• WHAT IS NEEDED
From the entries below, return only the lines starting at the one that contains "The image size is (932, 759)." and ending at the one that contains "Given: Open Kunden & Lieferanten in sidebar", exactly as they stand.

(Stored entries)
>>>>>

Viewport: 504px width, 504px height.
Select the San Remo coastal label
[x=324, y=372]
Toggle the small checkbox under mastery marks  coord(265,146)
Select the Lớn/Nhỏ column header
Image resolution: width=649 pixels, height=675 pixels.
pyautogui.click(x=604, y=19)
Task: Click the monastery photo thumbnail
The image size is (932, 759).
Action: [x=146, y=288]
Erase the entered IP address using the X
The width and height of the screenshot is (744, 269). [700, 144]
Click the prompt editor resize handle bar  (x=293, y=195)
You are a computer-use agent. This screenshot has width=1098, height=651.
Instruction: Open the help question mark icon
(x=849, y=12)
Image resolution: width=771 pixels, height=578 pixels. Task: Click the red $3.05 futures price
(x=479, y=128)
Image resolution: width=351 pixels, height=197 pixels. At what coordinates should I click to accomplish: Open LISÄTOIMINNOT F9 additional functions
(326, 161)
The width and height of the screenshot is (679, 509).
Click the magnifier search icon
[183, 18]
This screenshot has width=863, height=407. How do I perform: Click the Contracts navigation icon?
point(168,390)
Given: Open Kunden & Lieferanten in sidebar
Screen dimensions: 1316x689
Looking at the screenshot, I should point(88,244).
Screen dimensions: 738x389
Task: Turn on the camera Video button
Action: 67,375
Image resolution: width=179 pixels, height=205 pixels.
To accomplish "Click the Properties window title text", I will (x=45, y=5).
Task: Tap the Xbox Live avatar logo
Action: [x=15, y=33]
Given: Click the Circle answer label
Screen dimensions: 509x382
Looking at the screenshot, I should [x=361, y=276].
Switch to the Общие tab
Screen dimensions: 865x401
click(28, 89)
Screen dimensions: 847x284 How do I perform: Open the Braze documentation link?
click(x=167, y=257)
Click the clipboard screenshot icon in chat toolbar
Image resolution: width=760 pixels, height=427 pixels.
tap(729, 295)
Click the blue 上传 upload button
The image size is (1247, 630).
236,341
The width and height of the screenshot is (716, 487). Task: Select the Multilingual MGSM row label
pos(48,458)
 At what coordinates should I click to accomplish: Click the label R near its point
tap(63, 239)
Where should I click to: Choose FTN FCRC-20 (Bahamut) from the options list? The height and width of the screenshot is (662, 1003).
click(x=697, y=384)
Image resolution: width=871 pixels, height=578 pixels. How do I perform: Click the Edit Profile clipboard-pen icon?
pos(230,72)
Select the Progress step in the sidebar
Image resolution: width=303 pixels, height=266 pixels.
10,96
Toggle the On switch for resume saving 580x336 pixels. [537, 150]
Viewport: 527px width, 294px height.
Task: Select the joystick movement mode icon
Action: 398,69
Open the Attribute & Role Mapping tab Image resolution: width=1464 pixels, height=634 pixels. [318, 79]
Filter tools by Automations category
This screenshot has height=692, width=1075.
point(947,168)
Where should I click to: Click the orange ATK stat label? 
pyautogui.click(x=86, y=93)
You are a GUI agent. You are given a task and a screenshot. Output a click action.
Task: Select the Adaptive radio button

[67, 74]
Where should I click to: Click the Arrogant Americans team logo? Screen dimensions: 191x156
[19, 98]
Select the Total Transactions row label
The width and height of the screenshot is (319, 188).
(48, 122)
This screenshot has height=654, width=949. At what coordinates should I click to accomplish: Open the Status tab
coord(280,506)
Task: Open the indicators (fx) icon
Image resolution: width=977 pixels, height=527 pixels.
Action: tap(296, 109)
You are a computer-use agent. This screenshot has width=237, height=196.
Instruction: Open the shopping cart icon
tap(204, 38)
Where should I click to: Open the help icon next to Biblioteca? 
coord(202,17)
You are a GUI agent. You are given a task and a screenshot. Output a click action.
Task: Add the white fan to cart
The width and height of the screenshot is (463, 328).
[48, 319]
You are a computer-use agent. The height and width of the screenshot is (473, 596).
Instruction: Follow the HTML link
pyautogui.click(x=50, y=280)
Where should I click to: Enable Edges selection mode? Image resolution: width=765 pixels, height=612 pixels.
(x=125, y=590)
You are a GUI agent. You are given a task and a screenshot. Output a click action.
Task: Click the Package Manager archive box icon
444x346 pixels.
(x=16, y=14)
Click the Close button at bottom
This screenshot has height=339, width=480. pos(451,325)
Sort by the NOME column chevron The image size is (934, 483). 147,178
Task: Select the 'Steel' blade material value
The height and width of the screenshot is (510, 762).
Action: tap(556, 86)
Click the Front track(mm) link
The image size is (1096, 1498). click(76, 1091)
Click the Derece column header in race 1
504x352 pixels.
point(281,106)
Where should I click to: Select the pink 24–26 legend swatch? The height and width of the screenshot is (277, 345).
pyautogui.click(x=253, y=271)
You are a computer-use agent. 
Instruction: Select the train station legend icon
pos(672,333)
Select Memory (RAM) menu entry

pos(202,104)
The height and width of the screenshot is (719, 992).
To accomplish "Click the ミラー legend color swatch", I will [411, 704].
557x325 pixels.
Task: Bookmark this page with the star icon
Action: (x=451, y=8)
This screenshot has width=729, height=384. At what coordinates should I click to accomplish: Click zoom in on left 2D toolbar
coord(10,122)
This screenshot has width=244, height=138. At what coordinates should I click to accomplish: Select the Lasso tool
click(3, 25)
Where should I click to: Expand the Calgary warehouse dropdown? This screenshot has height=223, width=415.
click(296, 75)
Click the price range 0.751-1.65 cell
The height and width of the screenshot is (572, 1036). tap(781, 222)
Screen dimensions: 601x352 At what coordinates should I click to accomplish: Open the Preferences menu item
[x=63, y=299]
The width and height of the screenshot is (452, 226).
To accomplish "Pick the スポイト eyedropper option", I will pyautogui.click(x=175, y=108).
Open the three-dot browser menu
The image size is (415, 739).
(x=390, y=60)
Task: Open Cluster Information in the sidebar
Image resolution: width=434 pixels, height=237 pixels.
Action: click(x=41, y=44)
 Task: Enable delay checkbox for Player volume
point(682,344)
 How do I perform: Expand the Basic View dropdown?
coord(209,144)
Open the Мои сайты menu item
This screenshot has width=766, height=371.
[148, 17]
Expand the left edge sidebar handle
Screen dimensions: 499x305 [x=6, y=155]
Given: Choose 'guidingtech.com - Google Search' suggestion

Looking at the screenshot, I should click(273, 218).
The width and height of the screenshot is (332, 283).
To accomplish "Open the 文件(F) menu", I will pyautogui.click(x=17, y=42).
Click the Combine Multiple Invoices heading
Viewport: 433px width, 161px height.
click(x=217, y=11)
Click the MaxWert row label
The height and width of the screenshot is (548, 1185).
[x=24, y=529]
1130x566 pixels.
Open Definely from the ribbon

<<<<<

• RESULT
The image size is (932, 759).
Action: [x=146, y=288]
Erase the entered IP address using the X
The width and height of the screenshot is (744, 269). [700, 144]
Click the prompt editor resize handle bar  (x=293, y=195)
You are a computer-use agent. This screenshot has width=1098, height=651.
Instruction: Open the help question mark icon
(x=849, y=12)
Image resolution: width=771 pixels, height=578 pixels. Task: Click the red $3.05 futures price
(x=479, y=128)
Image resolution: width=351 pixels, height=197 pixels. At what coordinates should I click to accomplish: Open LISÄTOIMINNOT F9 additional functions
(326, 161)
The width and height of the screenshot is (679, 509).
Click the magnifier search icon
[183, 18]
This screenshot has width=863, height=407. How do I perform: Click the Contracts navigation icon?
point(168,390)
Given: Open Kunden & Lieferanten in sidebar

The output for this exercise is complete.